AIM OF THE TASK =
The lines from the one containing "At what coordinates should I click to accomplish: Click the E" through the last one in the data: please copy those exactly, and only those, without the pictures.

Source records
_____

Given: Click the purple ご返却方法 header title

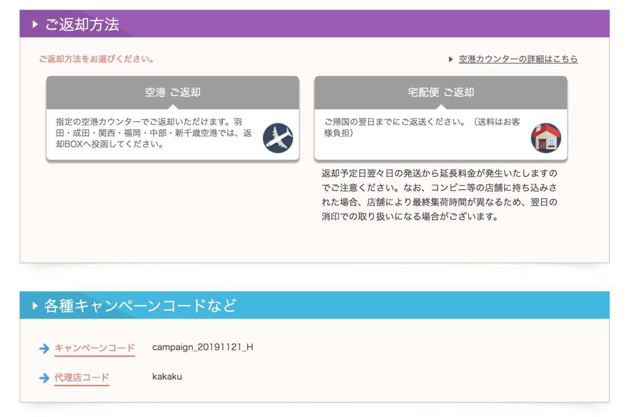Looking at the screenshot, I should tap(82, 24).
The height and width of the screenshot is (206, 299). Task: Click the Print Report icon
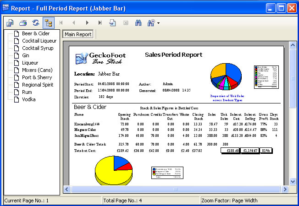[23, 22]

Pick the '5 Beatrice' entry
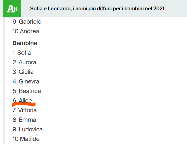click(27, 91)
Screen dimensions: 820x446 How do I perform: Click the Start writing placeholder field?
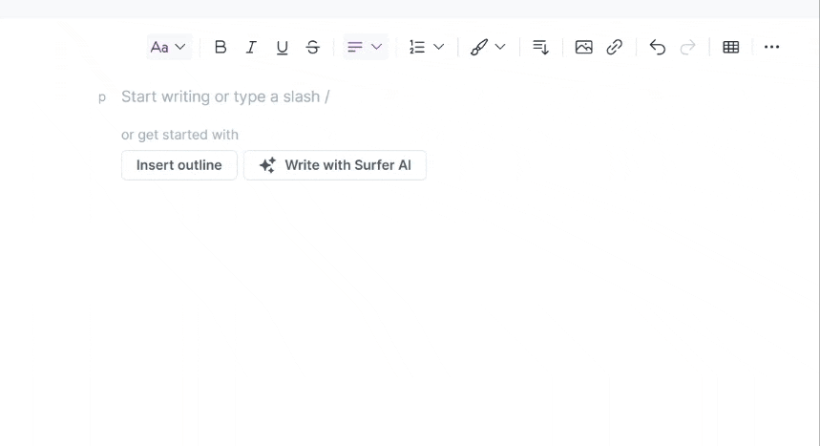(225, 96)
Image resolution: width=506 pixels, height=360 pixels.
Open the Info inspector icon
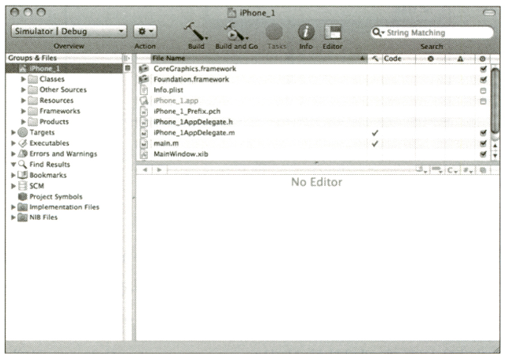click(305, 32)
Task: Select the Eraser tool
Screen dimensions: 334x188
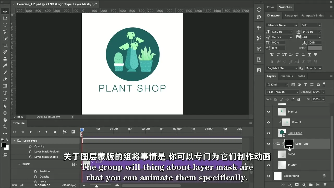Action: tap(5, 79)
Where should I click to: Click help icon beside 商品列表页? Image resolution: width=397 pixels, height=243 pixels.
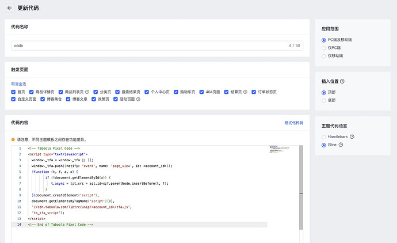pos(87,92)
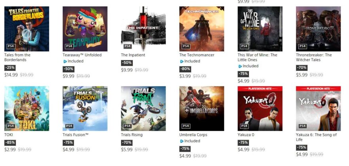
Task: Open Tales from the Borderlands cover art
Action: click(27, 29)
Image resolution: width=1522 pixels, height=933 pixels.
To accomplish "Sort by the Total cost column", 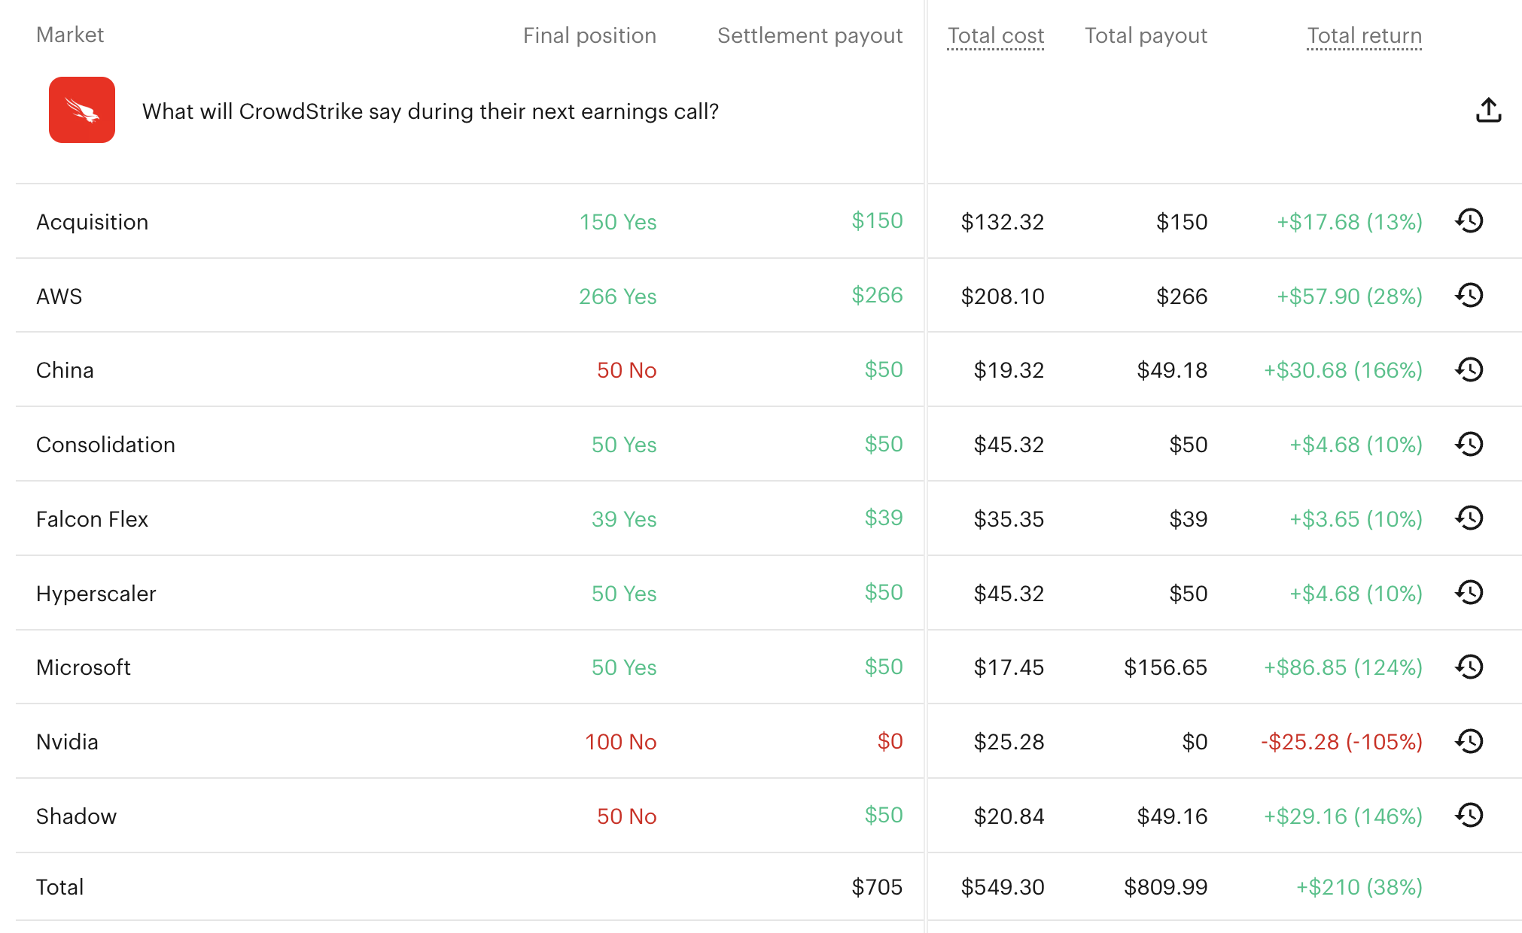I will [x=995, y=35].
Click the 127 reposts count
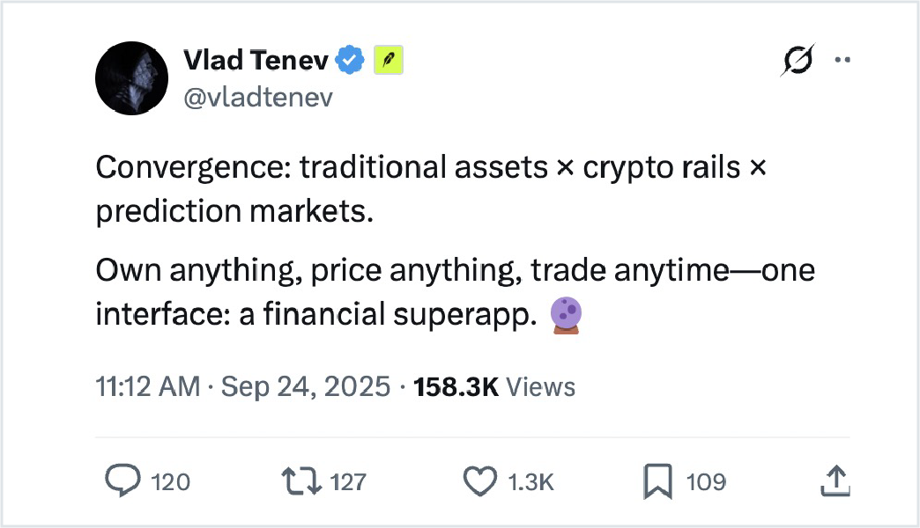920x528 pixels. pos(347,481)
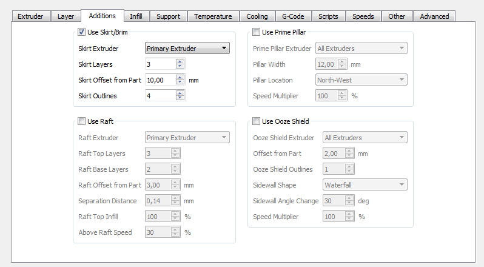This screenshot has height=267, width=484.
Task: Switch to the Infill tab
Action: (x=136, y=16)
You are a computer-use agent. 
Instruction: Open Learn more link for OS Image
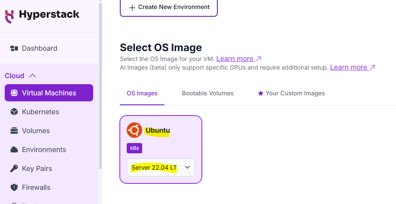(239, 58)
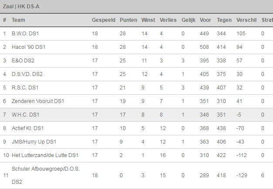Open the Hacol '90 DS1 team
273x189 pixels.
coord(29,47)
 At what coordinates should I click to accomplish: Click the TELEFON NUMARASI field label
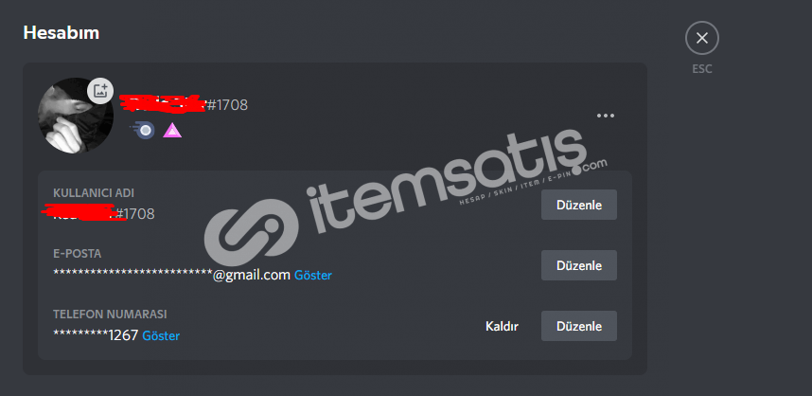tap(110, 315)
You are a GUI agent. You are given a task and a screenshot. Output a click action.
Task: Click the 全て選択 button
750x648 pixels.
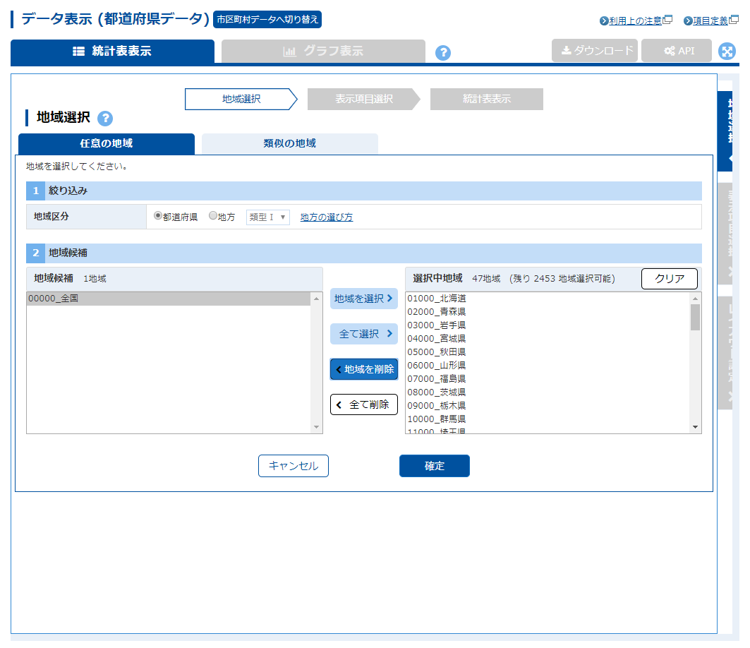363,334
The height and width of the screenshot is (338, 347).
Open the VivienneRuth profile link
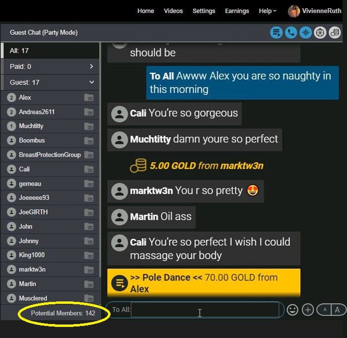coord(314,11)
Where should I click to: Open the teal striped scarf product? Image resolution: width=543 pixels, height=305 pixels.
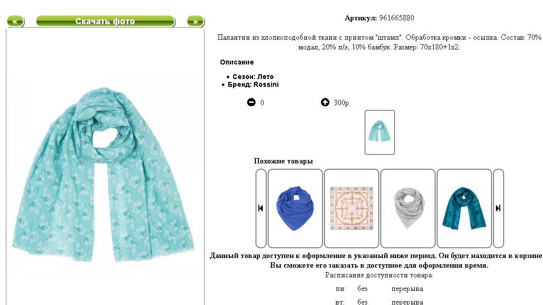click(x=464, y=208)
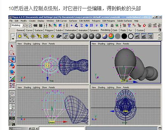Click the camera icon on the shelf
This screenshot has width=166, height=130.
pyautogui.click(x=59, y=36)
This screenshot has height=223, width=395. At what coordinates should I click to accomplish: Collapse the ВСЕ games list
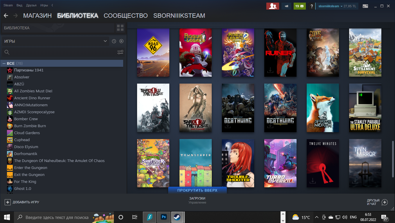pyautogui.click(x=4, y=63)
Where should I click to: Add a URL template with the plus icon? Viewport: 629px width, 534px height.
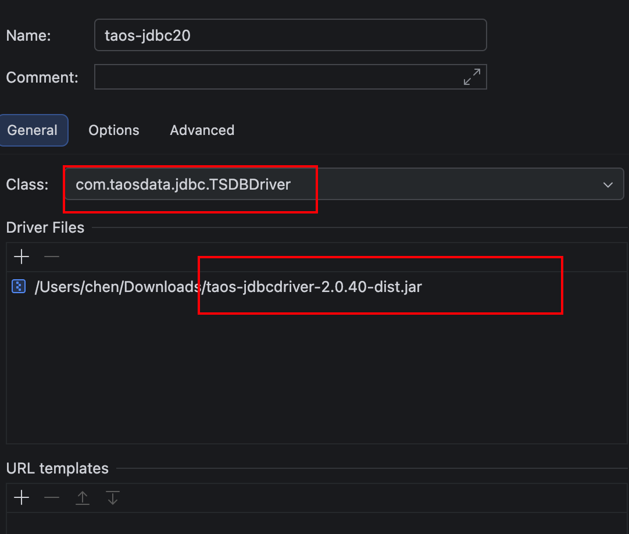(x=22, y=498)
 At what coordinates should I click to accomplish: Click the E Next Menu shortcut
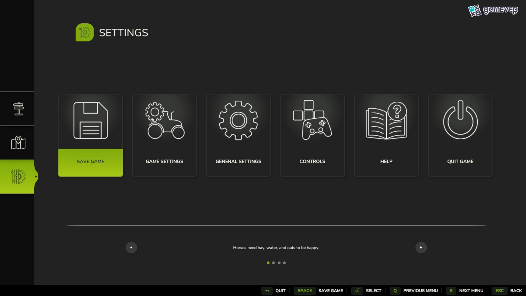coord(465,290)
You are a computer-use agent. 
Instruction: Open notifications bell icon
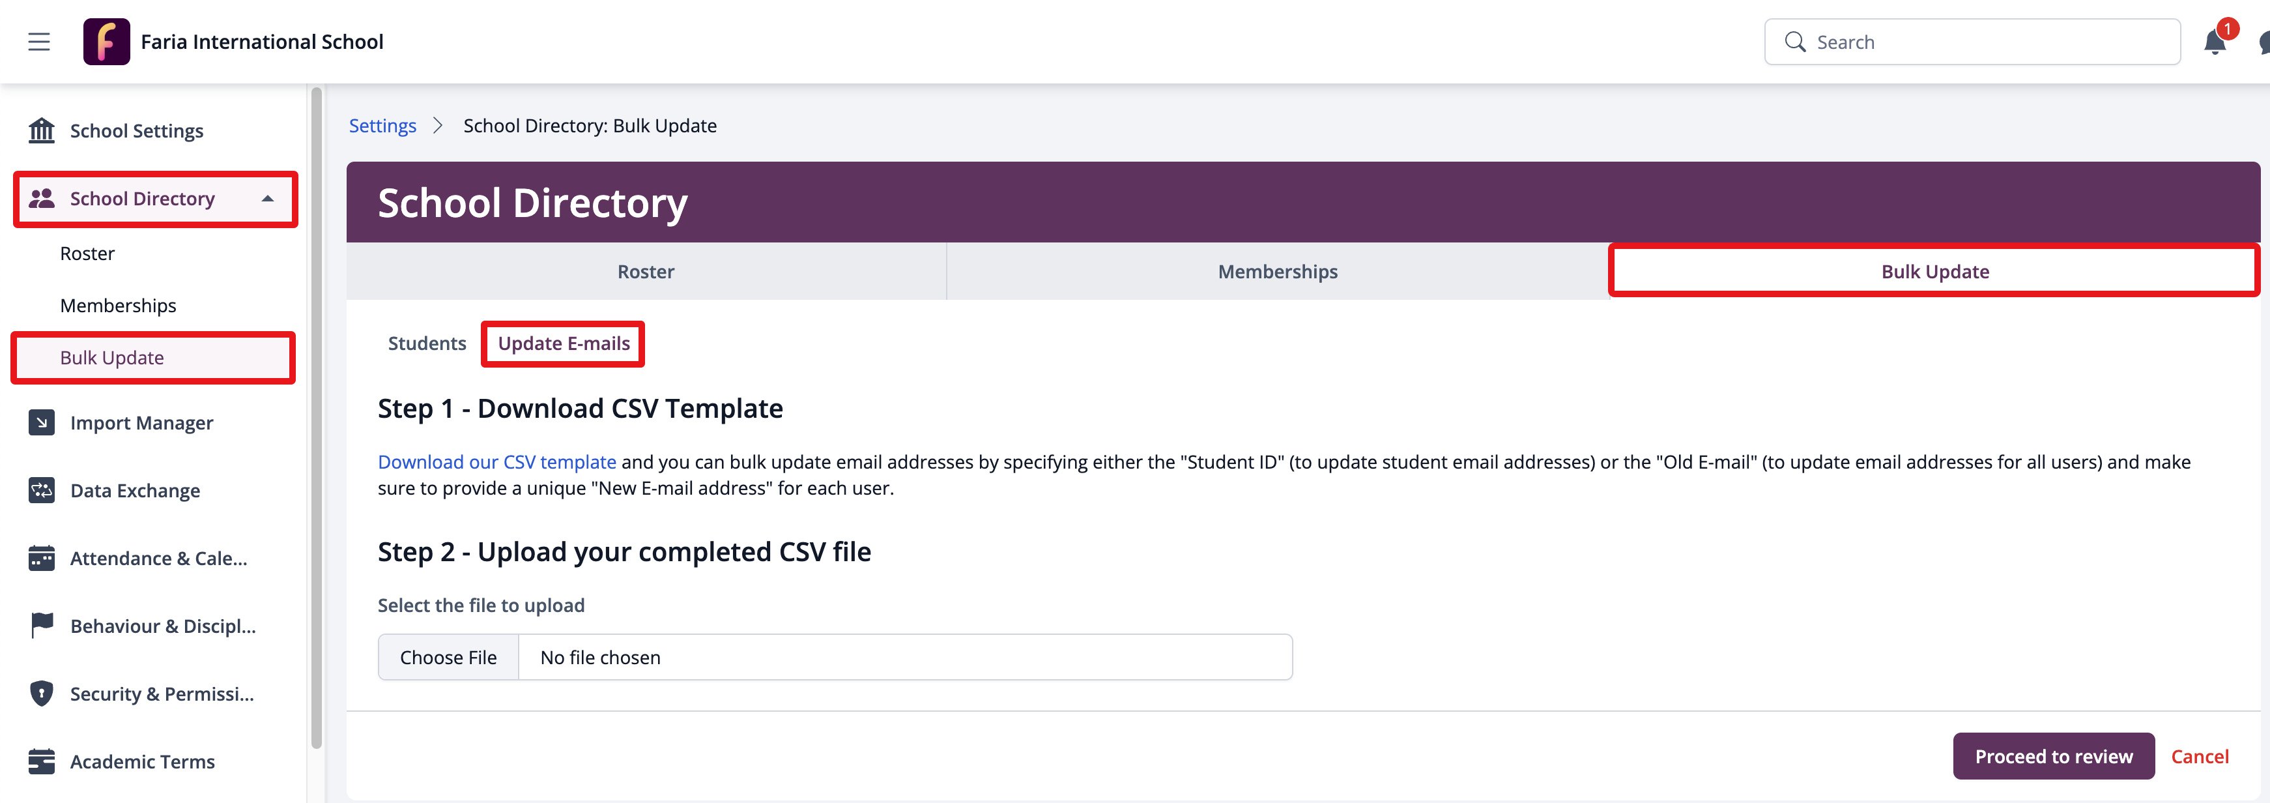2214,42
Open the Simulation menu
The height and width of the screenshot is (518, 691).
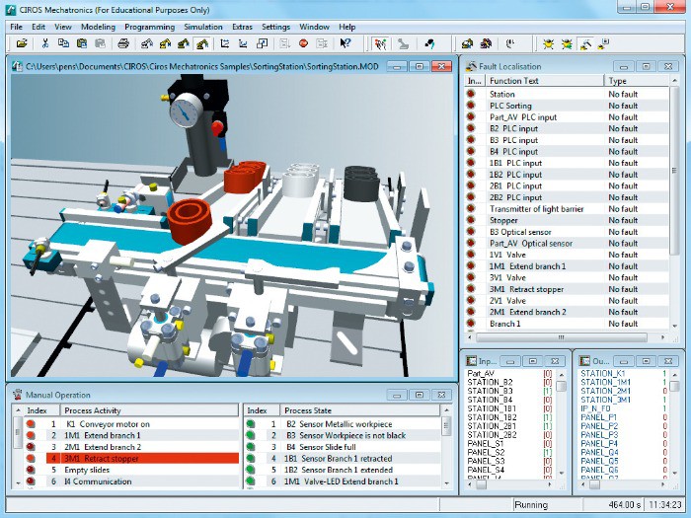pos(202,27)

_____

RESPONSE BOX =
 At what coordinates should I click to accomplish: Click the E Next Menu shortcut
coord(465,290)
You are a computer-use agent. 
Instruction: Open notifications bell icon
2214,42
Open the Simulation menu
The height and width of the screenshot is (518, 691).
pos(202,27)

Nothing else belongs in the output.